[SERVER-20716] Slow listDatabases with WT Created: 01/Oct/15  Updated: 12/Nov/15  Resolved: 12/Nov/15

Status: Closed
Project: Core Server
Component/s: WiredTiger
Affects Version/s: 3.0.6
Fix Version/s: None

Type: Bug Priority: Major - P3
Reporter: Anthony Brodard Assignee: Unassigned
Resolution: Duplicate Votes: 3
Labels: None
Remaining Estimate: Not Specified
Time Spent: Not Specified
Original Estimate: Not Specified

Attachments: File dbv.log     File mongod.log     File ss.log    
Issue Links:
Related
related to SERVER-20961 Large amounts of create and drop coll... Closed
related to SERVER-21066 Investigate listDatabases option to r... Closed
related to SERVER-21067 Investigate having the storage size o... Closed
Operating System: Linux
Participants:

 Description   

On instance with more than 2k databases, a listDatabase take more than 11s :

2015-10-01T15:01:24.173+0000 I COMMAND  [conn3164] command admin.$cmd command: listDatabases { listDatabases: 1.0 } keyUpdates:0 writeConflicts:0 numYields:0 reslen:189925 locks:{ Global: { acquireCount: { r: 5908 } }, Database: { acquireCount: { r: 2954 } } } 11609ms

Tested on several instances :

2015-10-01T15:02:41.537+0000 I COMMAND  [conn4713] command admin.$cmd command: listDatabases { listDatabases: 1.0 } keyUpdates:0 writeConflicts:0 numYields:0 reslen:213799 locks:{ Global: { acquireCount: { r: 6626 } }, Database: { acquireCount: { r: 3313 } } } 13618ms
2015-10-01T15:03:10.178+0000 I COMMAND  [conn3400] command admin.$cmd command: listDatabases { listDatabases: 1.0 } keyUpdates:0 writeConflicts:0 numYields:0 reslen:187243 locks:{ Global: { acquireCount: { r: 5826 } }, Database: { acquireCount: { r: 2913 } } } 10917ms
2015-10-01T15:03:47.616+0000 I COMMAND  [conn316099] command admin.$cmd command: listDatabases { listDatabases: 1.0 } keyUpdates:0 writeConflicts:0 numYields:0 reslen:192677 locks:{ Global: { acquireCount: { r: 5996 } }, Database: { acquireCount: { r: 2998 } } } 11979ms

On another instance, running in 2.6 with mmapv1, listing about 8x more databases take less than 1s :

2015-10-01T15:07:56.751+0000 [conn224132] command admin.$cmd command: listDatabases { listDatabases: 1.0 } keyUpdates:0 numYields:0 locks(micros) R:23663 r:128494 reslen:1300875 866ms

Seems related to SERVER-17078

Mongo version : 3.0.6
OS : Linux / Ubuntu 14.04
Storage configuration :
storageEngine = wiredTiger
wiredTigerCollectionBlockCompressor = snappy
wiredTigerCacheSizeGB = 3



 Comments   
Comment by Ian Whalen (Inactive) [ 12/Nov/15 ]

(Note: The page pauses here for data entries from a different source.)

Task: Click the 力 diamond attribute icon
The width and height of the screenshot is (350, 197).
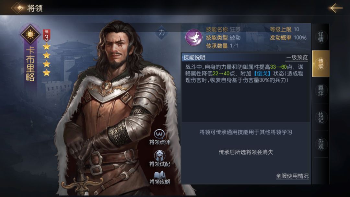Action: [x=161, y=33]
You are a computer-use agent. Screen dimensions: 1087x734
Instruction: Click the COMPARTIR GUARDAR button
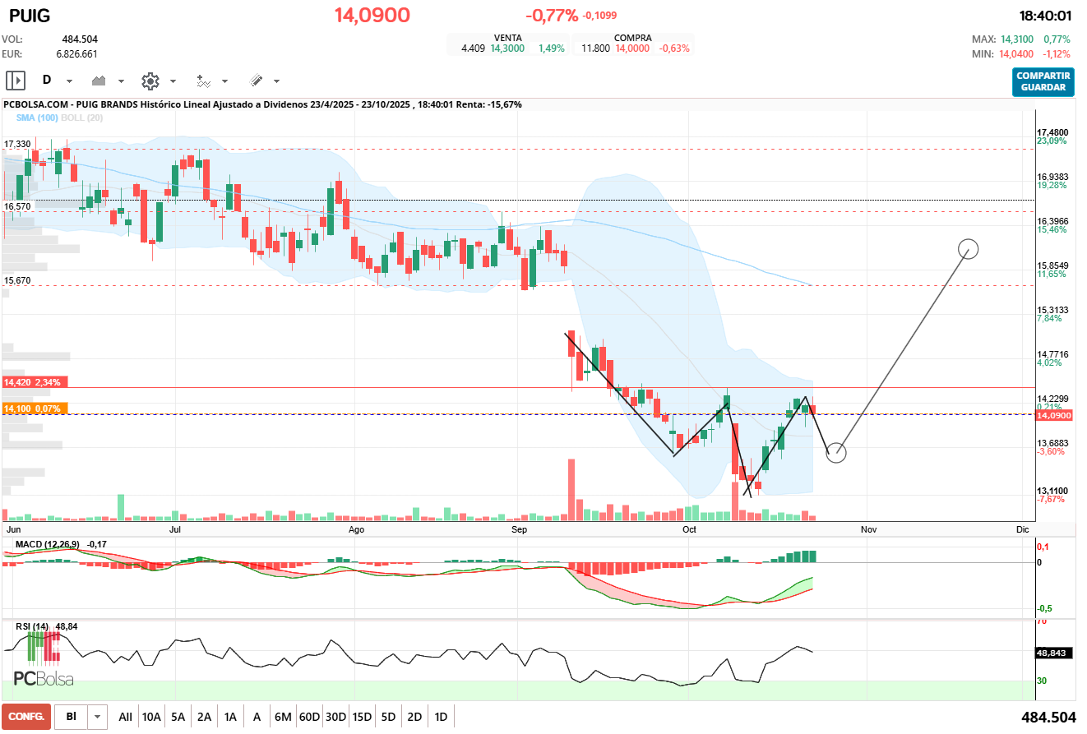pos(1043,81)
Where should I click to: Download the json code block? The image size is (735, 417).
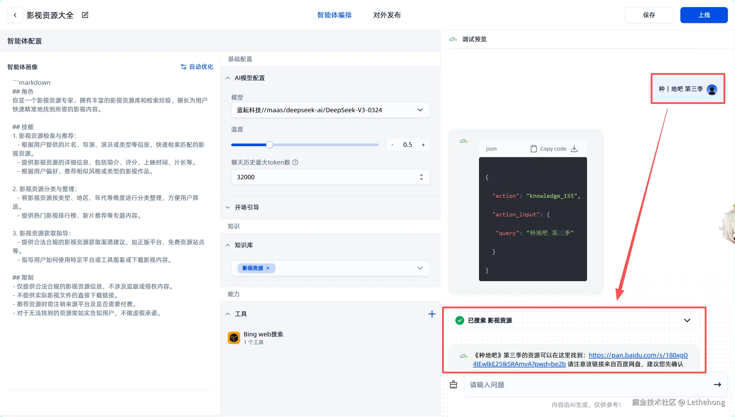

Hi Anthony, once again thanks a lot for the bug report. Because it looks like this is a particular symptom that we're going to be addressing through a few different fixes (SERVER-20961, SERVER-21067, SERVER-3181) I'm going to close this as a duplicate and link to those 3 issues.

We try to only keep issues open when we know that code will be committed and attached to it, and in this case the code that's relevant for you will show up on these other 3 issues; for updates as we continue to work on these please add yourself as a watcher there.

Comment by Anthony Brodard [ 27/Oct/15 ]

Hi David,

I think we can wait until the mentioned tickets are closed.
About disabling dbstat on MMS, it's already disabled since a very long time. The agent is up to date, and have been restarted many times since the modification.

Thank you for your help,
Anthony

Comment by David Hows [ 26/Oct/15 ]

Hi Anthony,

One last thing, you may be able to stop the MMS agent from running the listDatabases command by disabling dbstats collection.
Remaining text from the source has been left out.